Goal
Swap "How do I perform" for "How can I do" everywhere in the data below, and leave every other part unchanged.

[Saved data entries]
+ + + + + + +

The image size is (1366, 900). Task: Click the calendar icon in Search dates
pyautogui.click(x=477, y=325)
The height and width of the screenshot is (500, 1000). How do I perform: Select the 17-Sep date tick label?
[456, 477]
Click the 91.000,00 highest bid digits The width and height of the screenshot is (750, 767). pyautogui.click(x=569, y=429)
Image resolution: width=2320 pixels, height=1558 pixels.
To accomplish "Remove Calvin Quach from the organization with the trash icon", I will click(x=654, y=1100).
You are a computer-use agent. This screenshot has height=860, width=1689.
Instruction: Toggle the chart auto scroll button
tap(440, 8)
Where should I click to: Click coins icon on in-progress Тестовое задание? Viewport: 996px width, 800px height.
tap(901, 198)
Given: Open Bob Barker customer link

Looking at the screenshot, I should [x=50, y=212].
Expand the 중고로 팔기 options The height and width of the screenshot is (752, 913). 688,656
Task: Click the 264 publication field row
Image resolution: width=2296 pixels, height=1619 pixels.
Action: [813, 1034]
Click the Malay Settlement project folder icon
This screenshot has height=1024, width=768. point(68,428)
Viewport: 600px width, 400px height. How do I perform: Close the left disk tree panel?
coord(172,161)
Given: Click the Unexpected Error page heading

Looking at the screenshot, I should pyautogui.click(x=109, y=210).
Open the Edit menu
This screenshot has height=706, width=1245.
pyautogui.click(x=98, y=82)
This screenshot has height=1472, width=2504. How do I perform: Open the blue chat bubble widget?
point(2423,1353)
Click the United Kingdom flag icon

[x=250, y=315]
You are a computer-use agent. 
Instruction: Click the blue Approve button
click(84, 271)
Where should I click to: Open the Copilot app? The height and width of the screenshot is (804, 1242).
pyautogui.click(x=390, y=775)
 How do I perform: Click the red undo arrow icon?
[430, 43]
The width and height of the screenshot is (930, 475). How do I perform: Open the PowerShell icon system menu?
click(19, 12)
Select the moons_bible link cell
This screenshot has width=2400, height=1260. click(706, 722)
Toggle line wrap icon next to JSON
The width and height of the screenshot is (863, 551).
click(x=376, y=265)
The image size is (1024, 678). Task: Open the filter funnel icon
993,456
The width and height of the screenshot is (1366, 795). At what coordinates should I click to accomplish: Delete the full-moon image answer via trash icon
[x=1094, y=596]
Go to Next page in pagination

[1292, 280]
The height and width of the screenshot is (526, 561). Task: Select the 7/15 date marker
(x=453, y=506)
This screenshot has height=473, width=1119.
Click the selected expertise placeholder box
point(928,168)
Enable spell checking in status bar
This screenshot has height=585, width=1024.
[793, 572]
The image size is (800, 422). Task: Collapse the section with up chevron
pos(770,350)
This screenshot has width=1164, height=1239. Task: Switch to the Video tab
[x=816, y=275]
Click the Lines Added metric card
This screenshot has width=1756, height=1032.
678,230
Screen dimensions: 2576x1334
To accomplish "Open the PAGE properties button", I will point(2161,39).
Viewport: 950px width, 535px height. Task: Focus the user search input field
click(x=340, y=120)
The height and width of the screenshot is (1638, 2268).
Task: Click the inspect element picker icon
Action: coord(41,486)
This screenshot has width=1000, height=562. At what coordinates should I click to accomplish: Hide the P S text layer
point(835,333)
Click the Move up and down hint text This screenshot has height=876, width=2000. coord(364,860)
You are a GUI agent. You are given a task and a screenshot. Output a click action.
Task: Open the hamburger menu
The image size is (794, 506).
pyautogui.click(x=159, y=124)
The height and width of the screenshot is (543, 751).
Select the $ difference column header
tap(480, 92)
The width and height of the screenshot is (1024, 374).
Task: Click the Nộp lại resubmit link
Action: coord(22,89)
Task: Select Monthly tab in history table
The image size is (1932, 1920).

+ + + + + + +

Finished exercise
The image size is (1366, 900). Task: Click the calendar icon in Search dates
pyautogui.click(x=477, y=325)
The height and width of the screenshot is (500, 1000). How can I do: Select the 17-Sep date tick label?
[456, 477]
Click the 91.000,00 highest bid digits The width and height of the screenshot is (750, 767). pyautogui.click(x=569, y=429)
Image resolution: width=2320 pixels, height=1558 pixels.
To accomplish "Remove Calvin Quach from the organization with the trash icon", I will click(x=654, y=1100).
You are a computer-use agent. This screenshot has height=860, width=1689.
Instruction: Toggle the chart auto scroll button
tap(440, 8)
Where should I click to: Click coins icon on in-progress Тестовое задание? Viewport: 996px width, 800px height.
tap(901, 198)
Given: Open Bob Barker customer link

Looking at the screenshot, I should [x=50, y=212].
Expand the 중고로 팔기 options The height and width of the screenshot is (752, 913). 688,656
Task: Click the 264 publication field row
Image resolution: width=2296 pixels, height=1619 pixels.
Action: [813, 1034]
Click the Malay Settlement project folder icon
This screenshot has height=1024, width=768. point(68,428)
Viewport: 600px width, 400px height. How can I do: Close the left disk tree panel?
coord(172,161)
Given: Click the Unexpected Error page heading

Looking at the screenshot, I should pyautogui.click(x=109, y=210).
Open the Edit menu
This screenshot has height=706, width=1245.
pyautogui.click(x=98, y=82)
This screenshot has height=1472, width=2504. How can I do: Open the blue chat bubble widget?
point(2423,1353)
Click the United Kingdom flag icon

[x=250, y=315]
You are a computer-use agent. 
Instruction: Click the blue Approve button
click(84, 271)
Where should I click to: Open the Copilot app? The height and width of the screenshot is (804, 1242).
pyautogui.click(x=390, y=775)
 How can I do: Click the red undo arrow icon?
[430, 43]
The width and height of the screenshot is (930, 475). How can I do: Open the PowerShell icon system menu?
click(19, 12)
Select the moons_bible link cell
This screenshot has width=2400, height=1260. click(706, 722)
Toggle line wrap icon next to JSON
The width and height of the screenshot is (863, 551).
click(x=376, y=265)
The image size is (1024, 678). Task: Open the filter funnel icon
993,456
The width and height of the screenshot is (1366, 795). At what coordinates should I click to accomplish: Delete the full-moon image answer via trash icon
[x=1094, y=596]
Go to Next page in pagination

[1292, 280]
The height and width of the screenshot is (526, 561). Task: Select the 7/15 date marker
(x=453, y=506)
This screenshot has height=473, width=1119.
Click the selected expertise placeholder box
point(928,168)
Enable spell checking in status bar
This screenshot has height=585, width=1024.
[793, 572]
The image size is (800, 422). Task: Collapse the section with up chevron
pos(770,350)
This screenshot has width=1164, height=1239. Task: Switch to the Video tab
[x=816, y=275]
Click the Lines Added metric card
This screenshot has width=1756, height=1032.
678,230
Screen dimensions: 2576x1334
To accomplish "Open the PAGE properties button", I will point(2161,39).
Viewport: 950px width, 535px height. Task: Focus the user search input field
click(x=340, y=120)
The height and width of the screenshot is (1638, 2268).
Task: Click the inspect element picker icon
Action: coord(41,486)
This screenshot has width=1000, height=562. At what coordinates should I click to accomplish: Hide the P S text layer
point(835,333)
Click the Move up and down hint text This screenshot has height=876, width=2000. coord(364,860)
You are a GUI agent. You are given a task and a screenshot. Output a click action.
Task: Open the hamburger menu
The image size is (794, 506).
pyautogui.click(x=159, y=124)
The height and width of the screenshot is (543, 751).
Select the $ difference column header
tap(480, 92)
The width and height of the screenshot is (1024, 374).
Task: Click the Nộp lại resubmit link
Action: coord(22,89)
Task: Select Monthly tab in history table
The image size is (1932, 1920).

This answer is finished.